After yesterday’s 6-hour meeting we finally made a decision: focus on programs that may immediately make money and make sure we survive in the following six month; and cut off more than half of our employees — which makes me think what a pity it is for those being laid off, because it’s mainly the executives’ fault. Or to be specific, it’s the boss’s problem that lead to the current situation.

So what he is doing wrong? Not focusing on the business. Since day zero he is always looking for fundings to support our business, which he fails to define; but he always fails to find enough funding to support the company. Each borrowing was used to pay previous debts, which leads to a situation defined in the book “Scarcity”: the poor gets poorer, the busy gets busier. We are always solving problems that are urgent but not necessarily important — we tunnel and we pay for doing this.

But what’s important anyway, for a startup? Finding out what’s unique about your company and proving that this uniqueness has its value. It sounds easy but think about this: is there a startup that isn’t unique. Every startup claims to be unique; so what’s left is about proving the value of the uniqueness, which is your core business activity and which is what tells you apart from others. If you fails doing so, what you’re doing must be wrong or inappropriate at best. For us, we claim that our business model is superior than those traditional agencies and facilitates young people to travel beyond boards. The results? For one and half years we spent roughly 5 million CNY and attracted around ten customers, which by the way, is less than the number of our employees. So if you keep telling me you’re unique, go and slap yourself until you realize you’re just wasting money.

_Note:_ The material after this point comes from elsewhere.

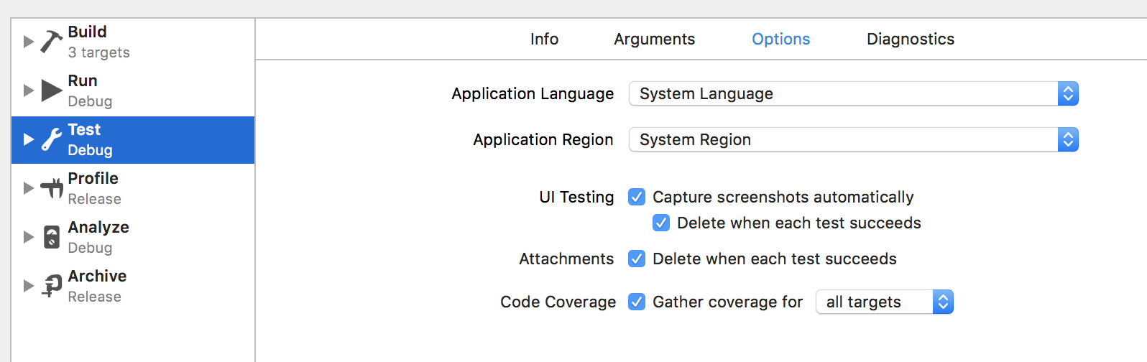Expand the Build action disclosure triangle
Viewport: 1147px width, 362px height.
tap(29, 42)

To prove your value you need the right team. There has to be salesmen that are able to get customers, product developers that make sure the product or service is attractive, and managers to setup goals and coordinate the team members. For us, we are incomplete and incompetent. Basically everyone of us is from an engineering background and knows nothing about marketing and sales; yet this is the most important aspect for our company. When everyone is expecting others to generate revenue, no one will. It also strikes me that, when you feel your efforts will not significantly contribute to your company’s cash flow, you’re in the wrong place. Switch to another position or another company. I don’t think there’re more choices for you.